Weiberabend: Roman (German Edition)
Fahrt in einem eigenartig stillen Auto liegen vor mir, ohne Streitereien und Geschrei vom Rücksitz. Ich rufe vom Handy aus zu Hause an, und Frank geht ans Telefon. »Kann ich von unterwegs etwas mitbringen?«, frage ich.
»Milch und grüne Äpfel«, sagt er. »Aber du brauchst dich nicht zu beeilen – hier ist alles unter Kontrolle«, sagt er.
»Was bedeutet, dass sie mit eckigen Augen vor der Glotze sitzen«, sage ich bedauernd.
»Na ja, nicht ganz, aber fast …«
»Du bist unmöglich!«, sage ich zu ihm.
»Danke, mein Schatz«, sagt er. »Wie ich sehe, hat eine wilde Nacht mit den Mädels dich so weich und liebevoll gemacht, dass man dich kaum mehr erkennt. Verrätst du mir, wie sie das angestellt haben?«
»Wir sehen uns nachher«, sage ich. »Ich muss Schluss machen, ich bin im Auto«, und damit lege ich auf. Sarkastischer Mistkerl.
Als ich an der Tankstelle die Milch und die grünen Äpfel bezahlen will, bemerke ich meine Hände, die kaum als meine zu erkennen sind, mit diesen schrillen roten Fingernägeln. Ich muss unbedingt Nagellackentferner kaufen, zu Hause habe ich keinen. Ich strecke meine Hände aus und betrachte sie. Aaron wird sicher erschrocken fragen: »Was ist mit deinen Händen passiert?« Jamie wird mich anbetteln, ihr auch die Nägel zu lackieren, und wir werden uns dazu heimlich in mein Zimmer schleichen müssen – Frank kann es nicht sehen, wenn kleine Mädchen geschminkt sind. Plötzlich fällt mir auf, dass ich nie erfahren habe, welcher Promi denn nun über viertausend Paar Schuhe besitzt, verdammt. Das wird mich jetzt verfolgen. Vielleicht könnte ich das im Internet recherchieren. Vielleicht finde ich dort auch ein komplett zuckerfreies Rezept für eine Zitronenbaisertorte für Liz …
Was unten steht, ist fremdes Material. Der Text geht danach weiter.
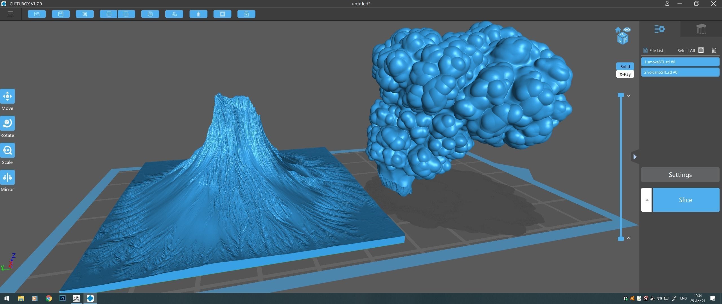Image resolution: width=722 pixels, height=304 pixels.
Task: Open the hamburger menu
Action: point(10,14)
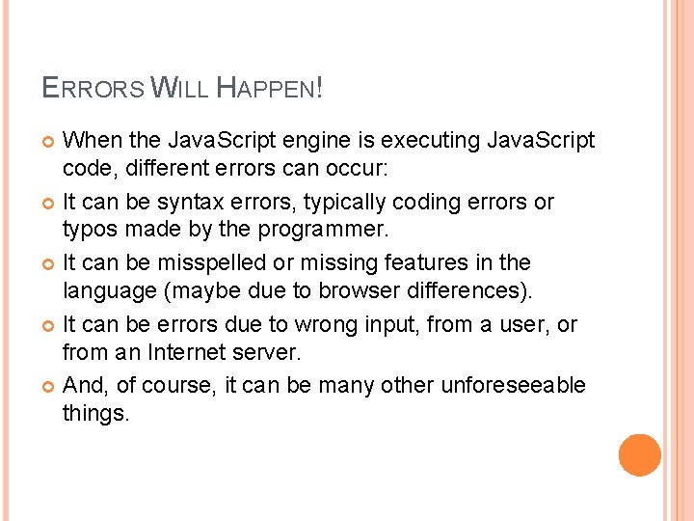The image size is (694, 521).
Task: Click the bullet icon beside "It can be syntax errors"
Action: tap(49, 203)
Joan Armatradings Stimme aus dem Radio schwebt als Hintergrundmusik durch den Shop der Tankstelle. »More … more than one kind of love … there ist more … more than one kind of love.« Als ich an der Kasse in der Schlange stehe, denke ich daran, welche Art von Liebe nötig ist, damit man seinen Schmerz für sich behält, wie Liz es getan hat, damit wir sie nicht wegen ihrer asketischen Existenz bemitleiden; wie Ereka es mit ihrer immerwährenden Sorge um Olivia tut; wie Dooly es tut, der ihre ersehnte Tochter geraubt wurde. Ich denke an die Liebe jener Menschen, die immer versuchen, den Weg frei zu machen für die, die ihnen folgen, wie Tam, die sich nie auf elterlicher Faulheit ausruht. Oder an die Liebe, die es braucht, um den Kopf hochzuhalten und Mut zu beweisen, wie CJ es getan hat, als sie Tom rausgeworfen und damit ein Beispiel für unbestechliche Integrität gesetzt hat. Stumm schüttele ich den Kopf vor Verwunderung über die vielen Arten der Liebe, aus denen wir als Mütter schöpfen müssen – täglich, stündlich, von Minute zu Minute; Liebe, die leicht übersehen wird, aber unerlässlich ist, weil sie die Welt am rechten Platz hält, für unsere Kinder.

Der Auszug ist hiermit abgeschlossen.